PRESS
RELEASE
Monument to Now is a lavishly illustrated
publication featuring the Dakis Joannou
collection. The four hundred fifty pages
book accompanies the major contemporary
art exhibition Monument to Now, organized
by the DESTE Foundation for Contemporary
Art to run as an official part of “ATHENS
2004, Culture” for the summer
Olympics in Athens 2004. All artworks
from the collection are displayed on
layouts interspersed by matt spreads
containing illustrated essays by Dan
Cameron, Jeffrey Deitch, Alison M. Gingeras,
Massimiliano Gioni and Nancy Spector.
The all plastic cover design features
a three dimensional shape lighting up
when touched by a viewer and displaying
an ethereal colour sequence. As a viewer
opens the publication the minimalist
shape is transformed into a utilitarian
book support.
Art Director: Stefan Sagmeister
Design: Matthias Ernstberger
Photo: Various
Essays: Dan Cameron, Jeffrey Deitch,
Alison M. Gingeras, Massimiliano Gioni
and Nancy Spector
Number of pages: 450
Publisher: DESTE Foundation for Contemporary
Art
Monument to Now is available in
major, selected bookstores worldwide.

* DATASET CONTENT
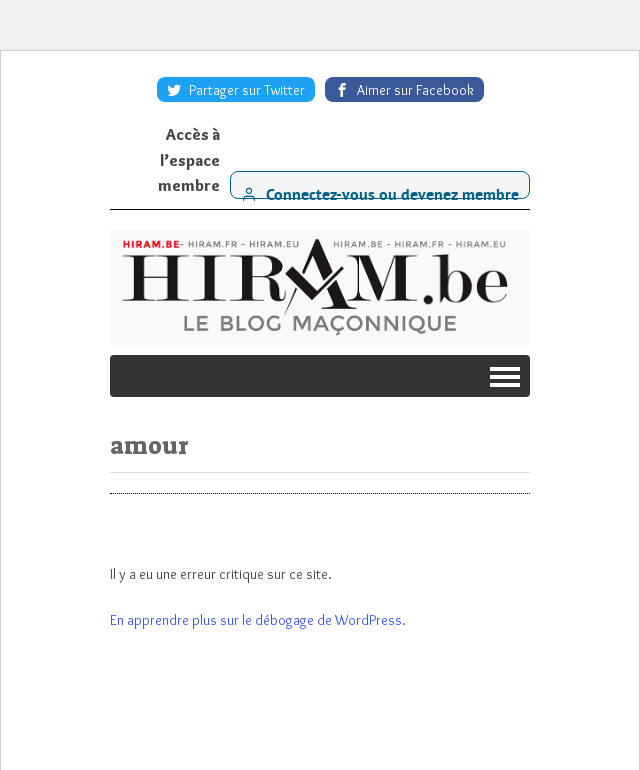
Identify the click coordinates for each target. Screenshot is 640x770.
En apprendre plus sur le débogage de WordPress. (258, 620)
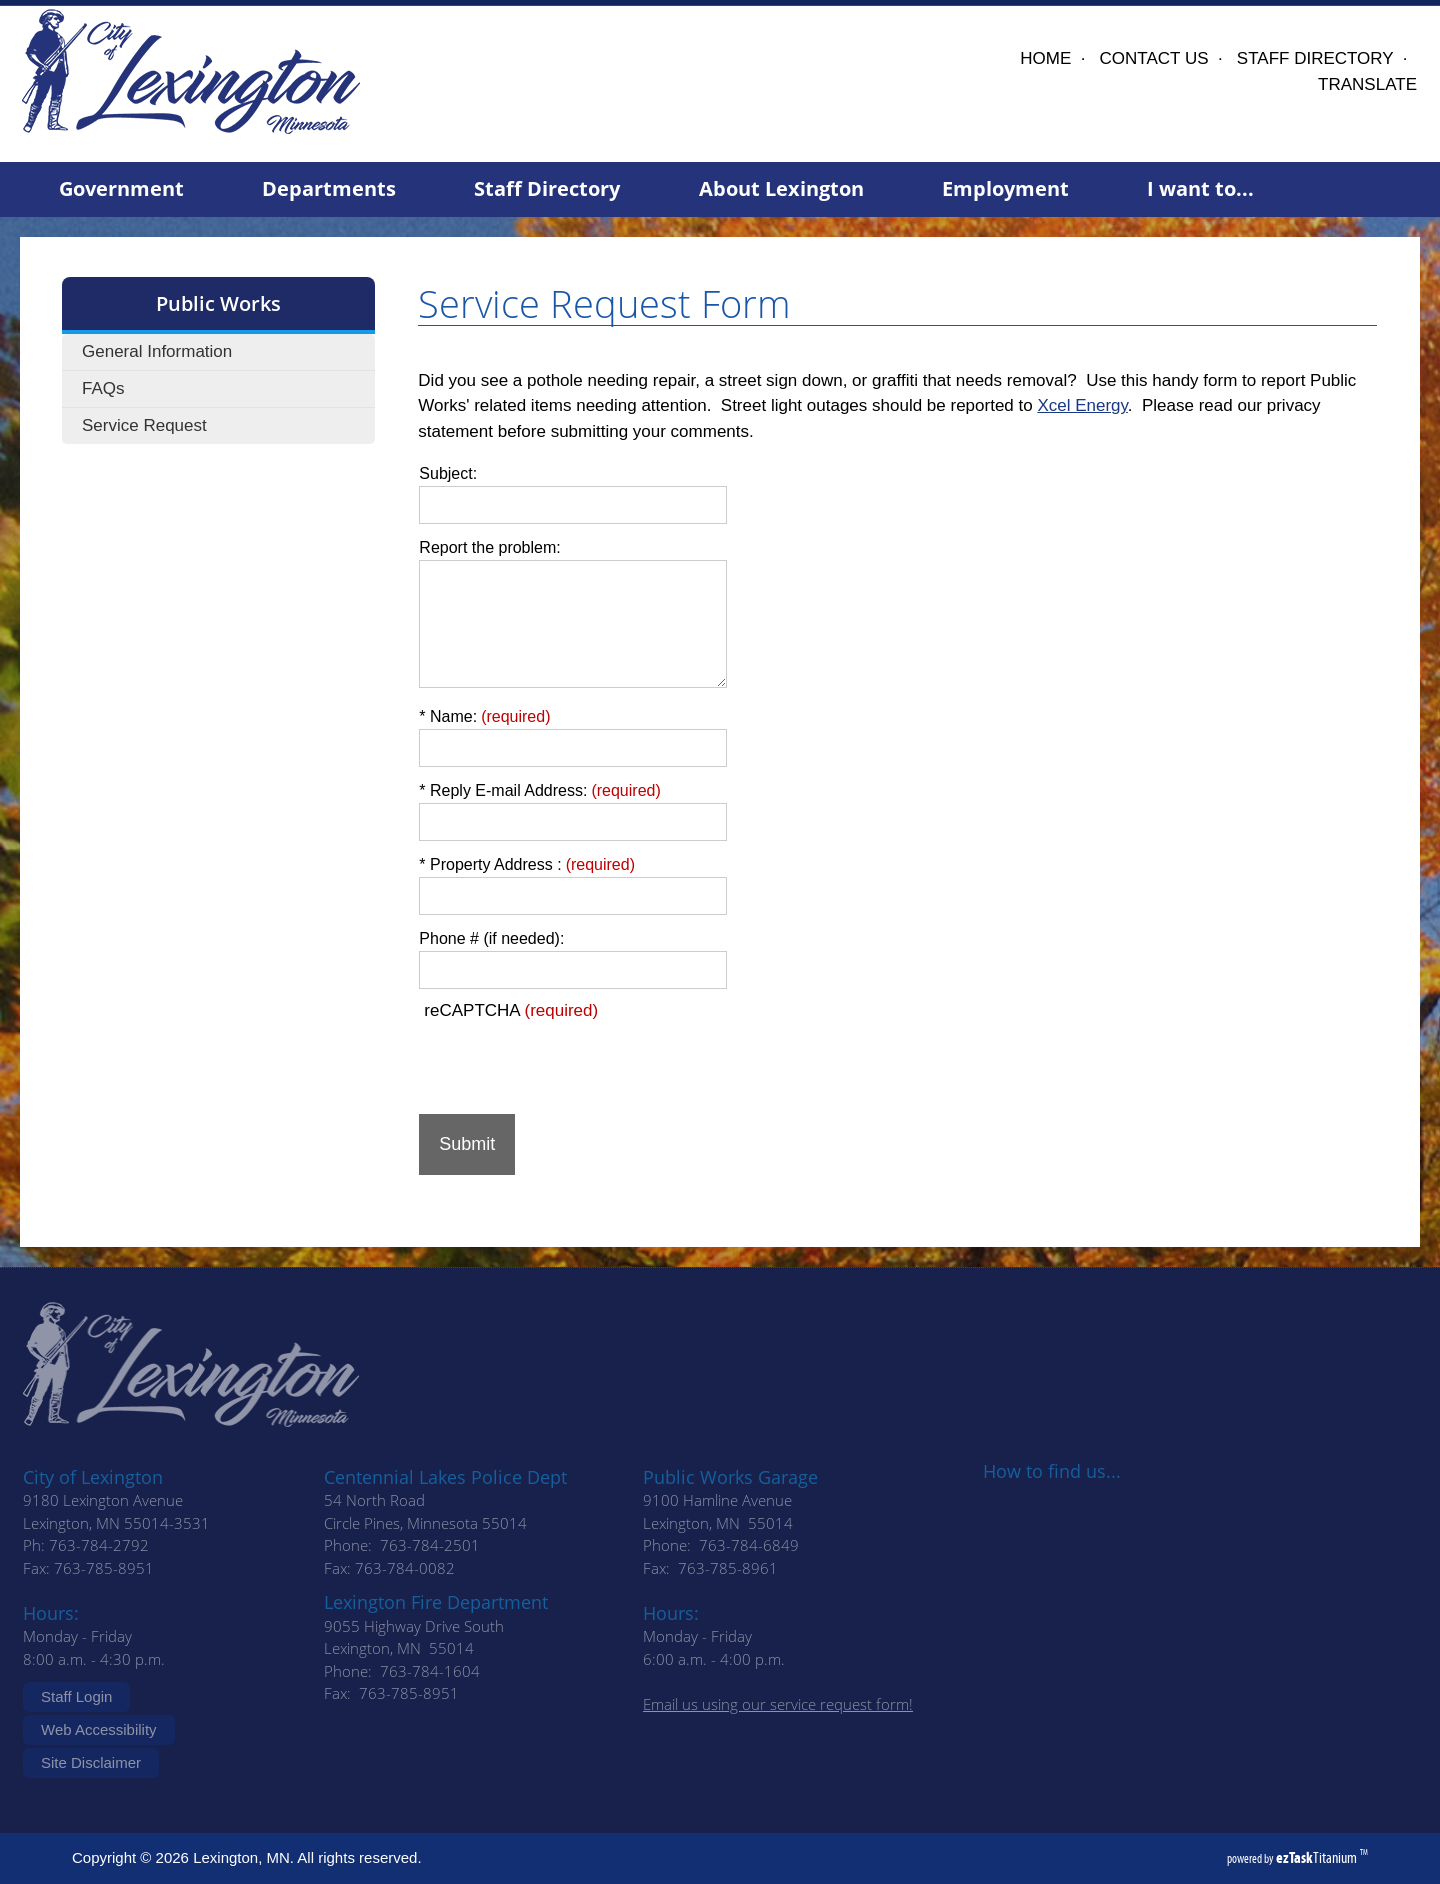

* YOUR TASKS
1. Duplicate a passage from the press release above, starting with "Art Director: Stefan" and going on through "selected bookstores worldwide.".
2. In the press release above, what does the cover shape become when a viewer opens the book?

* OUTPUTS
1.
Art Director: Stefan Sagmeister
Design: Matthias Ernstberger
Photo: Various
Essays: Dan Cameron, Jeffrey Deitch,
Alison M. Gingeras, Massimiliano Gioni
and Nancy Spector
Number of pages: 450
Publisher: DESTE Foundation for Contemporary
Art
Monument to Now is available in
major, selected bookstores worldwide.

2. It becomes a utilitarian book support.